French employers, unions split over labour reform bid

PARIS, Jan 10 (Reuters) - French employers will consider

some concessions in labour reform talks on Thursday but remain

opposed to a key union demand to raise welfare charges on

short-term contracts, their chief said as negotiations entered a

final stretch.

President Francois Hollande has called on business leaders

and worker groups to strike a "historic deal" to overhaul

France's labour market, helping firms to adjust their wage

burden in a downturn and giving workers more job security.

His Socialist government is pressing the parties to conclude

a deal by Jan. 15 as talks restart. A previous round broke up

without an accord, with both sides accusing each other of making

unacceptable demands.

Hollande will introduce a draft law in the first quarter of

2013 regardless of whether a deal is struck. But without support

from unions and employers, any law may face street protests and

unions may push left-wing lawmakers to water it down.
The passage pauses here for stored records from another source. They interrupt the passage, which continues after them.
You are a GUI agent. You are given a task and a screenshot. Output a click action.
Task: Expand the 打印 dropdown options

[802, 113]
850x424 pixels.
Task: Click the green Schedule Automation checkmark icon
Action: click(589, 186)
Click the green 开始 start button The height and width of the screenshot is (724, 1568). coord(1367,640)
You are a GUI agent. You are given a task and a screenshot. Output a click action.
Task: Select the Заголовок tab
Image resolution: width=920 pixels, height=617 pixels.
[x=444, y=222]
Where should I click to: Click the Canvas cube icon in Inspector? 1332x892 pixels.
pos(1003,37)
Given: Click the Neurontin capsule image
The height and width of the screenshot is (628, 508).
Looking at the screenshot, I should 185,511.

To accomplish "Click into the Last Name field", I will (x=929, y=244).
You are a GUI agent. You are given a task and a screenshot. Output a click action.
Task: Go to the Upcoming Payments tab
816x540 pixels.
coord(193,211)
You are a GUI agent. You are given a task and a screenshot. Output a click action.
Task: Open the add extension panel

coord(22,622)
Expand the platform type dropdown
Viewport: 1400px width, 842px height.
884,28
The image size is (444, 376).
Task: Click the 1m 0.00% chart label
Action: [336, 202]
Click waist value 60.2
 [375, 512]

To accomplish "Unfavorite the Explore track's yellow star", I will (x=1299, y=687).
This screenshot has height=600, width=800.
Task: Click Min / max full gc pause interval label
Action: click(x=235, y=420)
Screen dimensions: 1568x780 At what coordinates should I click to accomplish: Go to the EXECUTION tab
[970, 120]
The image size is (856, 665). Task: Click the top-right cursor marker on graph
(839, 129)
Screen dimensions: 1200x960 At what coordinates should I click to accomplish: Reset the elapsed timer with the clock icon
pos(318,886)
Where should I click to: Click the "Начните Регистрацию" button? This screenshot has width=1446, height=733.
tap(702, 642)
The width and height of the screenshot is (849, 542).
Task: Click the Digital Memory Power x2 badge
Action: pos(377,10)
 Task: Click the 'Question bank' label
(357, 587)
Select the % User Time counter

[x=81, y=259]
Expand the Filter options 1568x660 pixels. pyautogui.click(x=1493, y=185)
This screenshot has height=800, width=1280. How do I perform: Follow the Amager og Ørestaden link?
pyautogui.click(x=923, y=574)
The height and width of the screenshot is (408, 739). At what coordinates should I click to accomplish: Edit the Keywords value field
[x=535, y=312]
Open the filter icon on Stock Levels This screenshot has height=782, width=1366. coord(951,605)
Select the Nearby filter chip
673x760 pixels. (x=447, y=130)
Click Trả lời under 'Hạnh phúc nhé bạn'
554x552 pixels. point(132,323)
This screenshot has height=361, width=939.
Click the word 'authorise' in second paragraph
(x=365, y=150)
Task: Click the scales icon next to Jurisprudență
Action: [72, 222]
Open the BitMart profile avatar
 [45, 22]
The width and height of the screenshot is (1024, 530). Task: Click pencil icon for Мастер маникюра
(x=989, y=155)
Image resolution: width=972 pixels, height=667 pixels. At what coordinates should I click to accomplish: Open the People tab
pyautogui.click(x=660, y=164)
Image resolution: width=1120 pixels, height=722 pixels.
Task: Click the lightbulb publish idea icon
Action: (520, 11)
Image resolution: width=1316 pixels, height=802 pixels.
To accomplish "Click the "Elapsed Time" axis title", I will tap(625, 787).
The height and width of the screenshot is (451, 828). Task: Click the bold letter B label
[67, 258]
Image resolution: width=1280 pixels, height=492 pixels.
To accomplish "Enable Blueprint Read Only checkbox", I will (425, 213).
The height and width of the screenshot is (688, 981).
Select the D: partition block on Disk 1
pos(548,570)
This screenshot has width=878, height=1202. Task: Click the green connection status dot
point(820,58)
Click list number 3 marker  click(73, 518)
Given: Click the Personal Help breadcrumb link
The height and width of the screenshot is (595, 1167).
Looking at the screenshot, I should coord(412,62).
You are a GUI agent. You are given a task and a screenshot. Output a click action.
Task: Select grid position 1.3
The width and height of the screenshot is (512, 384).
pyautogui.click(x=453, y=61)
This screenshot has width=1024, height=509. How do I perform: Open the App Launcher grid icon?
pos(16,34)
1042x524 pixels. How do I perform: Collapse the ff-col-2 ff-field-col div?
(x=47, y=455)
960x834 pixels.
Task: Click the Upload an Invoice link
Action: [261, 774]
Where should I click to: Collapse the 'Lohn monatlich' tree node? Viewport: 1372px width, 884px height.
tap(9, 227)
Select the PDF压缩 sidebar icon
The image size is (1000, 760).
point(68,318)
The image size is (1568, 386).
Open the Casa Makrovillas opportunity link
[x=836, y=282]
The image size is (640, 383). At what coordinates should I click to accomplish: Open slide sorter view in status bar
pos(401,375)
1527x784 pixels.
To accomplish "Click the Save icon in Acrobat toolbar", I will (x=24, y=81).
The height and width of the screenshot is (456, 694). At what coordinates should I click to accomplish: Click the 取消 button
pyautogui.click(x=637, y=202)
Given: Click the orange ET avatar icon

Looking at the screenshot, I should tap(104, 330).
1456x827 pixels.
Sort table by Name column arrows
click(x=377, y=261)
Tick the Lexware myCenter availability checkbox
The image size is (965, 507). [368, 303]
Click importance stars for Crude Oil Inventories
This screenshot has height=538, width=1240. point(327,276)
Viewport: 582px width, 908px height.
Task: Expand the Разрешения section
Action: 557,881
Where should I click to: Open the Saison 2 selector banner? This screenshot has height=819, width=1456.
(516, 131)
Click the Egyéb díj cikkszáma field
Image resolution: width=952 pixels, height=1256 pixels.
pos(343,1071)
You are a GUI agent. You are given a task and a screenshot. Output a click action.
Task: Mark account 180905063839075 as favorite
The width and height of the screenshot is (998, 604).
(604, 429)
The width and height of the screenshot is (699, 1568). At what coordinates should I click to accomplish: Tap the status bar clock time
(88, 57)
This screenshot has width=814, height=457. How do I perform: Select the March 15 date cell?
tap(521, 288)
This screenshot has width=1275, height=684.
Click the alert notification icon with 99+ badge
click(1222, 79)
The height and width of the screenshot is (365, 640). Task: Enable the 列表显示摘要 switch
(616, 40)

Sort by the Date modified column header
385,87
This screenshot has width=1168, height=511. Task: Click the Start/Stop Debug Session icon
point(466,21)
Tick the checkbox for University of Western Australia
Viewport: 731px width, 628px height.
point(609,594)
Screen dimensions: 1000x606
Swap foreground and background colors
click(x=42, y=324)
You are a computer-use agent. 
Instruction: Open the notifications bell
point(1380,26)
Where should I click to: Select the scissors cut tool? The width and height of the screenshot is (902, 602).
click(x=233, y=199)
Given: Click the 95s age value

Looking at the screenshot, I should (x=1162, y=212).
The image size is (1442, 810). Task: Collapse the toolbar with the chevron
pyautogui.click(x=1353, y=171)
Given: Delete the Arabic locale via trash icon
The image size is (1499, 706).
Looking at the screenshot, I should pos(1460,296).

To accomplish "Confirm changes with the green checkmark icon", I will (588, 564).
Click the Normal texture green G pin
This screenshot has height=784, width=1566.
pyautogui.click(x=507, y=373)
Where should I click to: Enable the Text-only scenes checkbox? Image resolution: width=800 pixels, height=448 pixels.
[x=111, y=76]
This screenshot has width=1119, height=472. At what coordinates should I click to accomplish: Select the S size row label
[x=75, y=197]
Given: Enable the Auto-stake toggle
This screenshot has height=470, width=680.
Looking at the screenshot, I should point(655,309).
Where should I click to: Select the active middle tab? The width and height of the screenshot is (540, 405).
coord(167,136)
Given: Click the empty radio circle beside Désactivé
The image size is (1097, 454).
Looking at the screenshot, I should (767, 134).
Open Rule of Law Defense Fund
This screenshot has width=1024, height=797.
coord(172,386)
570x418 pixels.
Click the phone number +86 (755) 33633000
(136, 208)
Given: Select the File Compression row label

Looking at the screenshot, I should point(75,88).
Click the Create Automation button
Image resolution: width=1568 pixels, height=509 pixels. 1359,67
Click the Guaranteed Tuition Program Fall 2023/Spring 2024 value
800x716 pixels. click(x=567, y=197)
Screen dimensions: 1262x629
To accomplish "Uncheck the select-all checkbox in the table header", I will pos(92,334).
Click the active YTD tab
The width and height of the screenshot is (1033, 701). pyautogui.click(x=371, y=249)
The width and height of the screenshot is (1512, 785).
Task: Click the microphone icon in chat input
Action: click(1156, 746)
"Tonight, we can reach a deal that puts France on par with

the highest international standards in terms of flexi-security,"

Laurence Parisot, head of the Medef employers union, said on

Europe 1 radio. "Anything less, there will be no deal."

Flexi-security refers to a cooperative approach to labour

relations widely used in northern Europe in which employees

accept a degree of flexibility in working arrangements in return

for employer commitments on job security.

France wants to emulate that to address high unemployment

and to eradicate the split in its jobs market between unflexible

permanent contracts and short-term contracts increasingly used

by employers but which offer workers little or no job security.

Parisot said the Medef and its negotiating partner, the

CGPME small- and medium-sized business group, would consider

giving unions a voice and votes on company boards, and favoured

making complementary health benefits automatic for workers.

Unions say they could accept in-house deals allowing firms

to temporarily cut work-hours during downturns, similar to

arrangements in Germany. They may also accept the creation of

new long-term job contracts with less iron-clad terms.

However, union demands to impose higher welfare charges on

short-term contracts remained a sticking point. Parisot said

Medef was not prepared to extend talks beyond this week.

Bernard Thibault, head of the hardline CGT union, said his

group would not sign any deal in favour of de-regulation.

"What I can tell you is there is no way the CGT will approve

the spirit of proposals from management's camp," he said.